Saturday, November 27, 2010

More Church Stories

My Pastor story was sort of a foundation church story at Knatz.com, and I just recreated it here ahead of the others. Understand, there are many not yet told. I now forecast a few, told and to be told:

In Hilton Head Island the woman who'd asked to support me while I wrote my first novel was keeping me as a boy toy and not letting me write. She didn't even give me a place to plug in the typewriter. I thought an objective third party might help, she agreed to see a Presbyterian minister with me, but then she must have bribed him, he proved to be very far from objective: another betrayer of Christ wearing the cloth.

In Lamberville NJ, still starving (though then over a third novel), I introduced myself to an anglican priest as a disciple of Jesus, a disciple of Ivan Illich, told him about my writing, my truthful divinity fiction. He introduced me to a social worker, the latter promised to get me fed, get me housed, get me on welfare: go to such and such a motel and wait for her there. That's the last I ever heard from either of them: no food, no shelter, no welfare, just lies. Did they even know they had betrayed me? I doubt it.

Here in Sebring FL the Unitarian pastor, Andy Conyer, has betrayed his ministry with me more than twice. I'll supply details. Another broken promise was the most recent.

Here in Sebring a Jesuit priest at St. Catherine's Roman Catholic Church promised to put me in touch with a priest more likely than himself to be able to get me in touch with the Church in Brazil, where Ivan Illich, my colleague, had had the most divine revolutionary friends, with an aim to getting my political asylum there. Another lie: I think he was just getting rid of me.

What did I expect? He was still with the Church: Illich had been defrocked. I was telling these priests that they had failed both God and Christ. Of course they didn't want anyone to hear me. That's why I'm unpublished, have had few intelligent dialogues, especially since 1970.

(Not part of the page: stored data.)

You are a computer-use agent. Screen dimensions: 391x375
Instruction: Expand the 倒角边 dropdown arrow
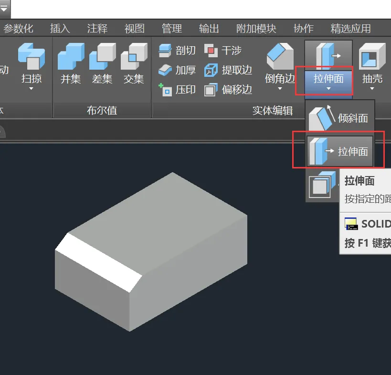point(280,88)
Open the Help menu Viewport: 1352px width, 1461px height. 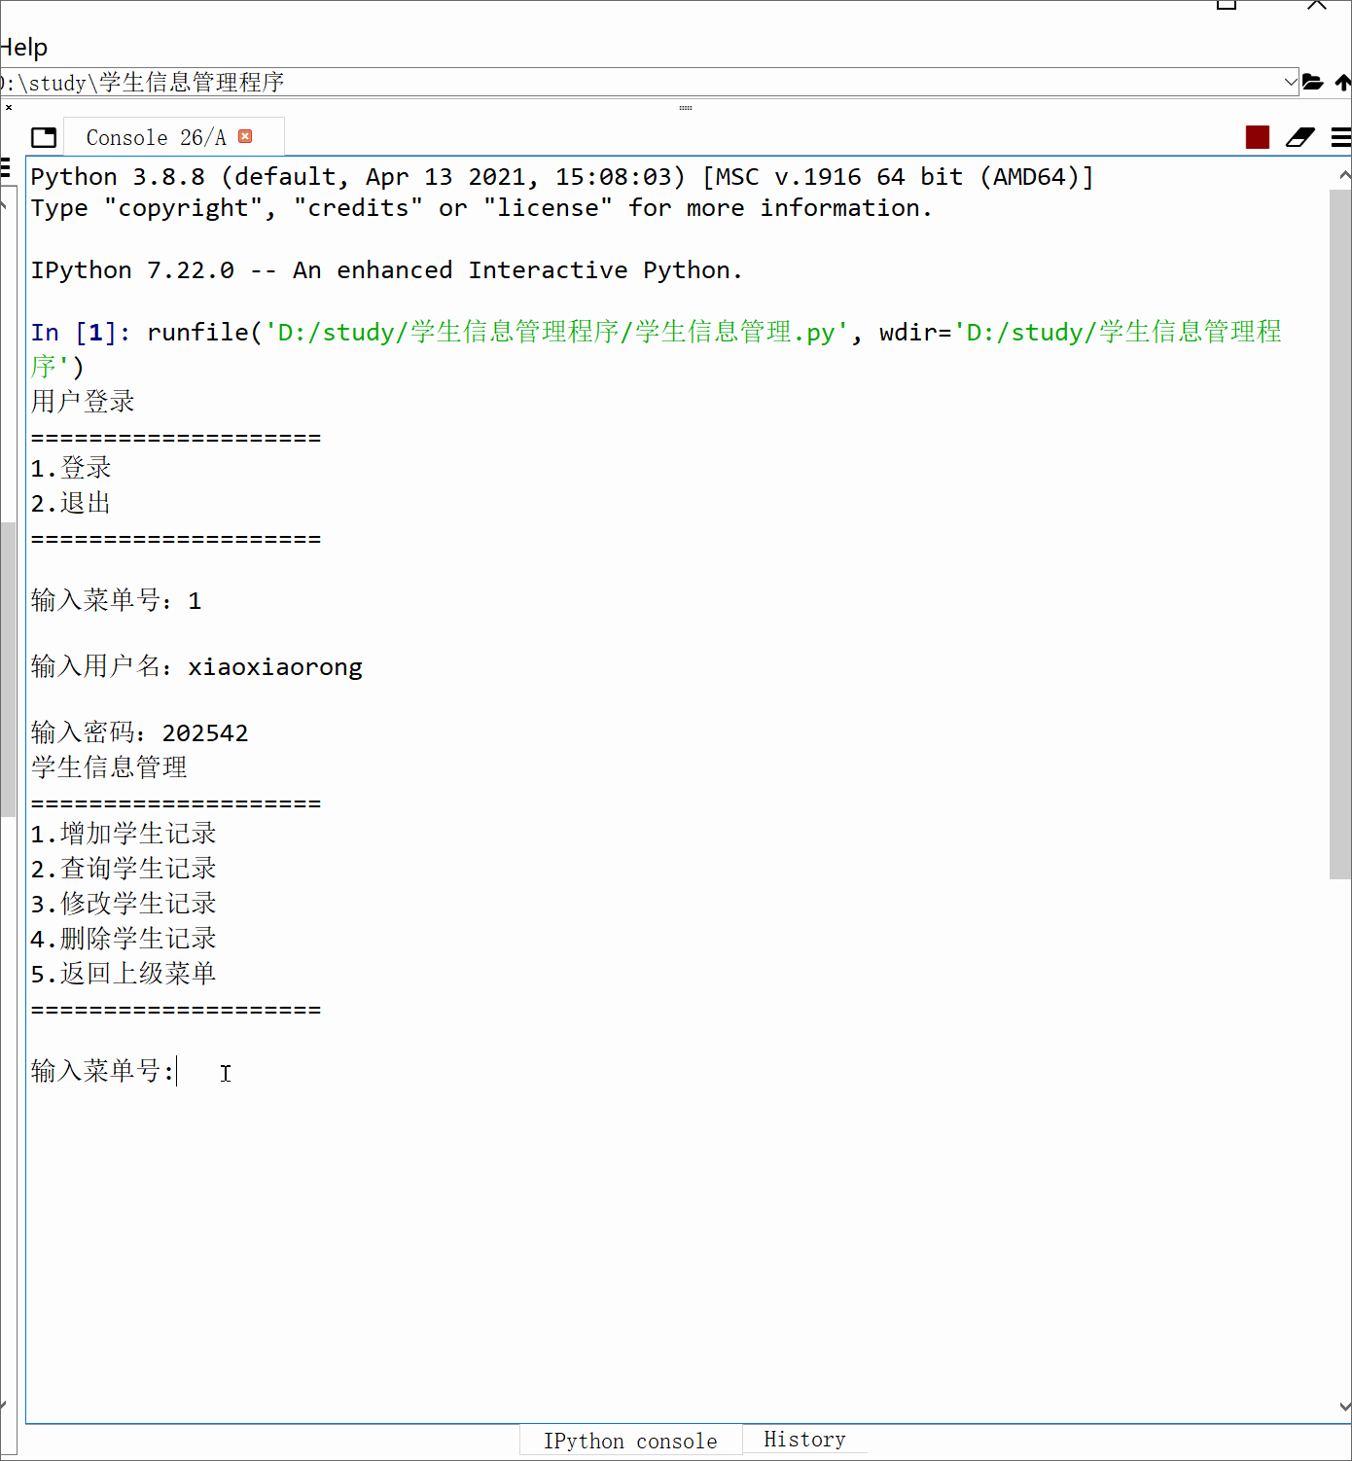coord(24,47)
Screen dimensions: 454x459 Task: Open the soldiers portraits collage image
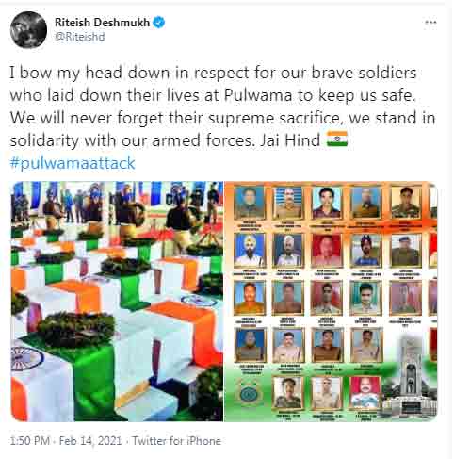pyautogui.click(x=331, y=302)
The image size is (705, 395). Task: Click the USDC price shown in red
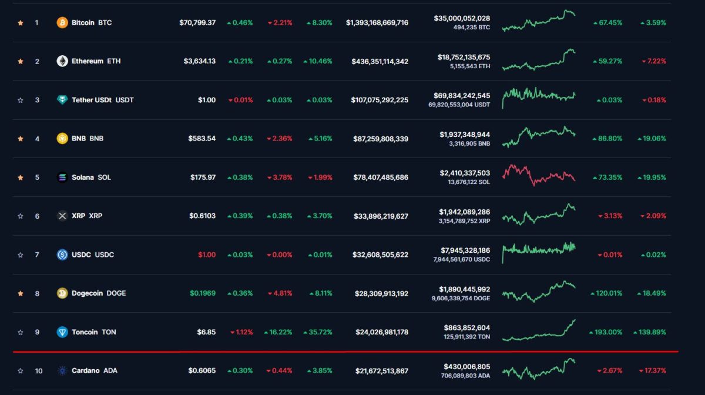(x=206, y=255)
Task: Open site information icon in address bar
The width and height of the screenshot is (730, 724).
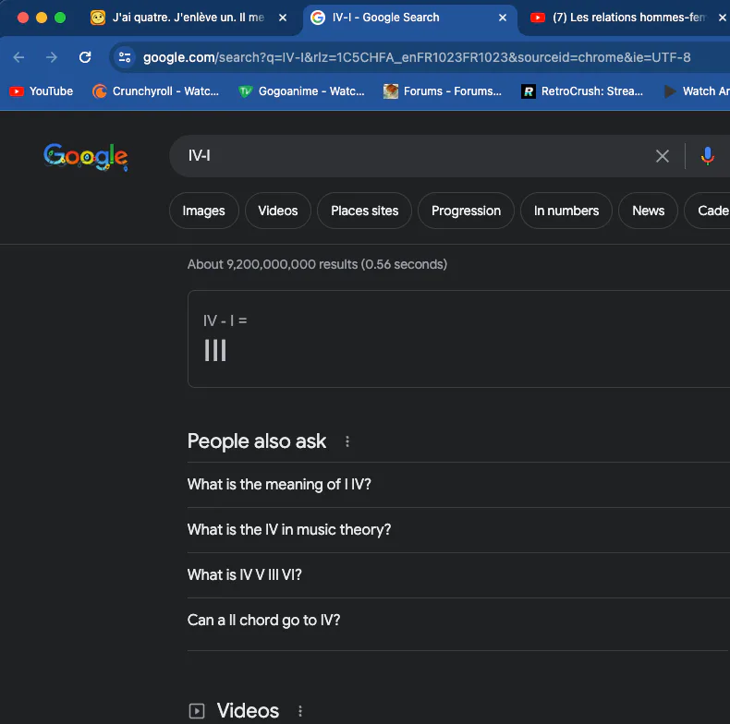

The joke has it that all the friars are in hell and up the devil's ass hole. It ain't just friars!


Knatz.com wove pk stories throughout the modules, then also collected pk stories in the Personal folder, then moved pk's personal stories illustrating the conflict between hierarchical society and the "Christian" goal of conviviality to the Teaching folder, but also had a section in the Personal stories folder of stories about others, stories where pk was repeating some one else's story. One of those yet to be told at Knatz.com I'll forecast here: it's very much about hierarchy defeating conviviality:

When I was assaulted in my residence park by the park manager in June 1997 and the police did next to nothing, a friend suggested that I compare notes with the head of the local militia, David Chapman. I failed to connect at first with David Chapman, later I learned why: he was in jail. Dave headed the militia alright, and also headed his own church, out of his home. Dave was the pope of his religion, his house was his church. The state is supposed to leave churches alone: though they don't have to if the congregation is too small to carry weight. Dave drilled his militia men in armed defense with it understood that the invader could be cops, local or federal, or soldiers, local, federal, or foreign. The cops invaded his church, pistol whipped him, and dragged his bloody body to jail.

Dave seems to be now, the last time I communicated with him, as then, a nut: but so what? How does one being odd license the government thugs to beat one up? Well, of course no one knew that the cops had done it: at least not via the papers, not via the local TV ...

When I was arrested, the arrest was mentioned in the paper, but not as the cops terrorizing and threatening the saint of Christian conviviality, disciple of Ivan Illich, philosopher, writer, inventor of the internet; no: the cops had arrested a mass murderer terrorist: or some such lie: I didn't see the article, only had it reported to me, a year and a quarter later, by my landlord (the current, good, one; not the one who may have had me attacked).